Le soulagement est à la hauteur de l’inquiétude de ces dernières semaines, il est immense. Félicitations à tous les Français qui se sont mobilisés pour que ce beau pays qu’est la France ne se retrouve pas gouverné par l’extrême droite. 🙏🏾🇫🇷
— Jules Kounde (@jkeey4) July 7, 2024
Mais la figure de Jules Koundé s’est d’autant plus imposée que durant cet Euro, le joueur a également pris de l’épaisseur. Ses prestations sur le terrain ont gonflé sa cote, pour le plus grand bonheur de son coach, qui y a puisé une petite revanche face à la presse : « Jules Koundé, que vous m’avez taillé pendant deux ans, est homme du match », lâchait-il après la qualif contre la Belgique. Son superbe tir au but contre le Portugal, alors qu’il n’en avait jamais botté en pro, illustre cette confiance et la montée en grade du sportif. D’une certaine manière, ses performances s’avèrent aussi révélatrices, ou symboliques, d’une équipe de France qui sait gagner dans la douleur et en défendant, avec une unité qui se construit face à l’adversité. Au même moment, l’attaque tricolore, malgré ses petits génies, perd en consistance et s’efface.

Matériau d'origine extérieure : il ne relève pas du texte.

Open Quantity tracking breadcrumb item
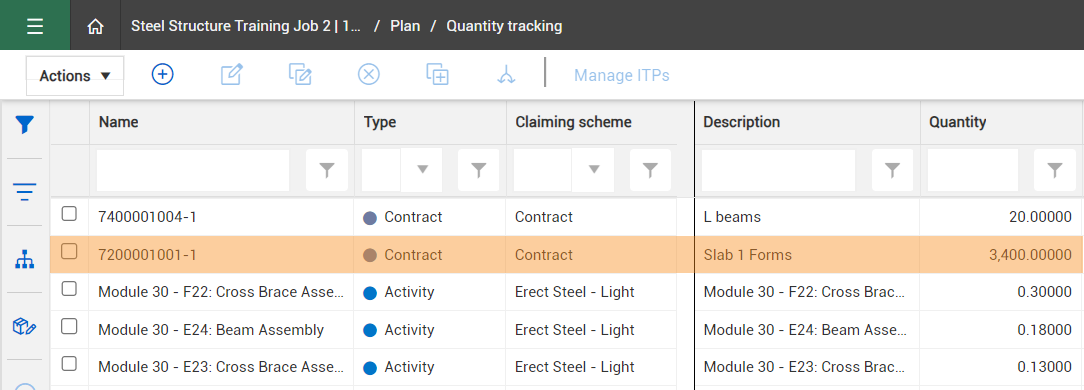Viewport: 1084px width, 390px height. coord(504,26)
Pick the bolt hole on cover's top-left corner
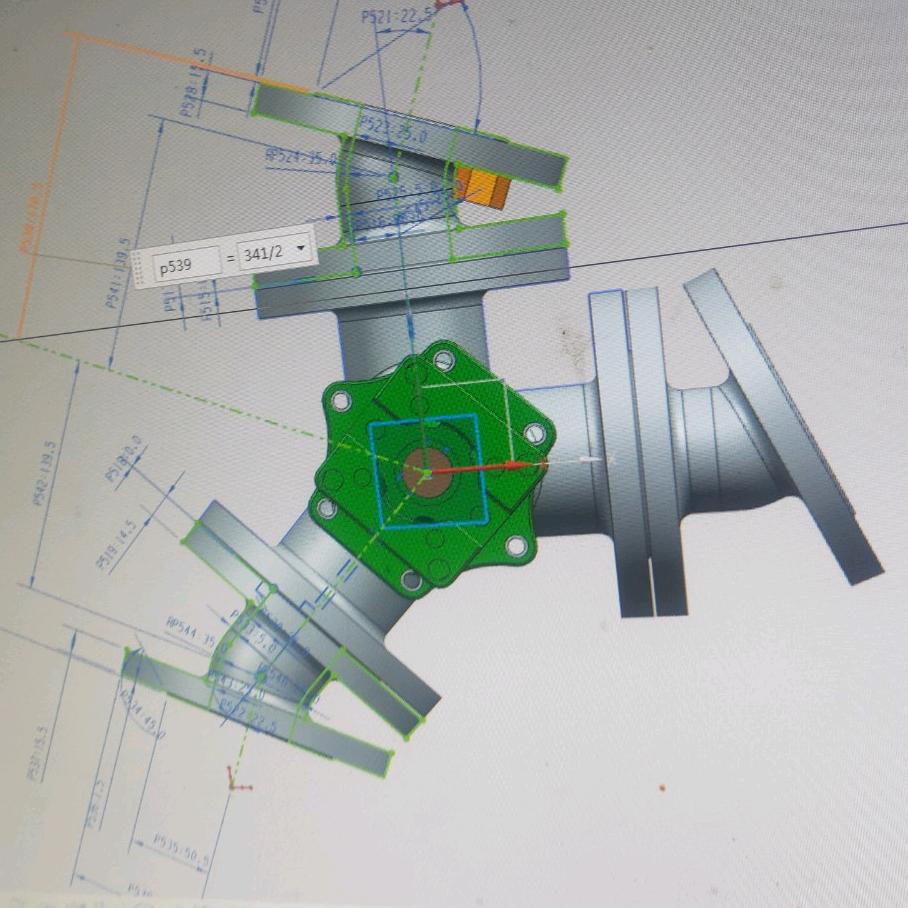908x908 pixels. tap(342, 401)
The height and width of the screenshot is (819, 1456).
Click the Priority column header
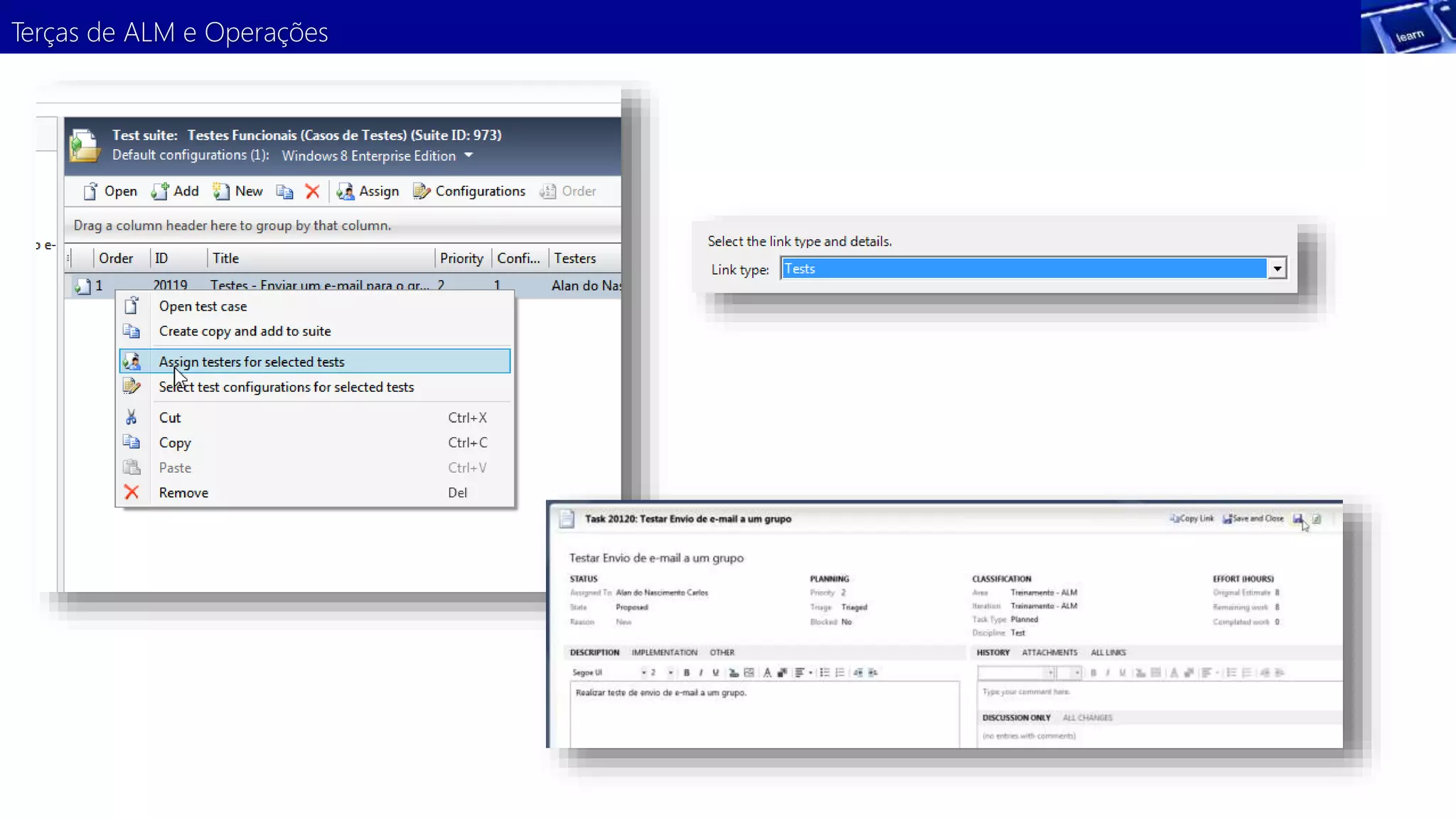click(x=461, y=259)
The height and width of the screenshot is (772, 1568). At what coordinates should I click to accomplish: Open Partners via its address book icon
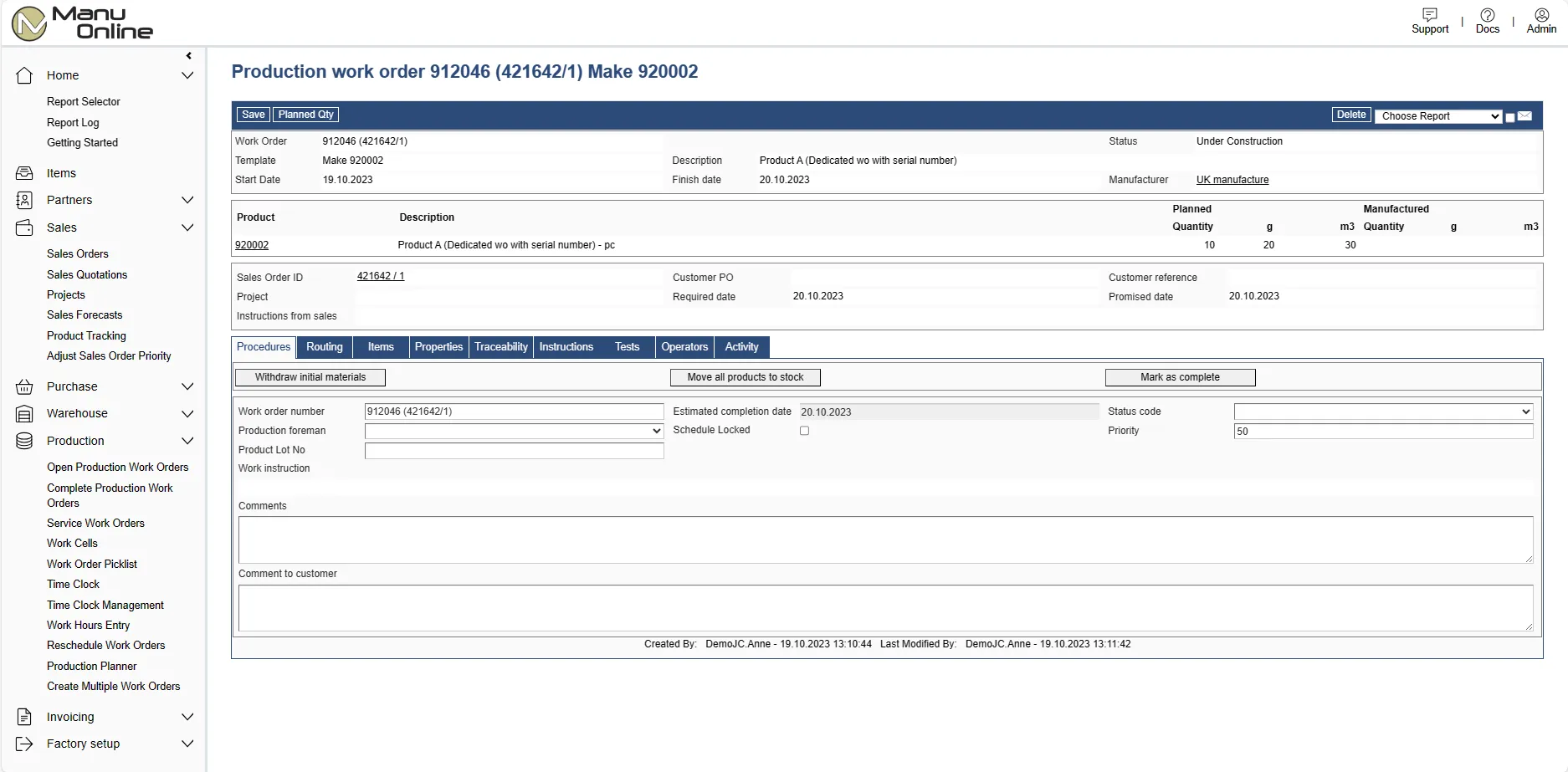click(x=24, y=200)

Koundé incarne finalement cet étrange parallèle entre le pays et sa sélection nationale. La gauche l’a emporté un peu comme l’équipe de France de Deschamps passe les tours.
La victoire du Peuple 🙏🏾🇫🇷
— Tchouameni Aurélien (@atchouameni) July 7, 2024
Le Girondin propose aussi un autre visage de cette génération qu’on dit plus prompte à s’engager sur les sujets de société. On imaginait Kylian Mbappé relever le gant face aux enjeux du contexte politique, en maître absolu de la communication conscient de sa stature. À l’image de ses accélérations poussives et de ses occasions ratées, il semble s’oublier dans l’autocaricature de son personnage public, et peut-être dans un légitimisme à contretemps. En s’exprimant simplement, directement, malgré les nombreuses injonctions au silence de certains chroniqueurs, son coéquipier – et futur adversaire en Liga – a assumé ce rôle et ses convictions. Les réseaux sociaux ont ensuite fourni la caisse de résonance. Loin de se résumer à la fashion victim qui monte les marches de Clairefontaine, il a grandi d’un coup dans le cœur de nombreux Français.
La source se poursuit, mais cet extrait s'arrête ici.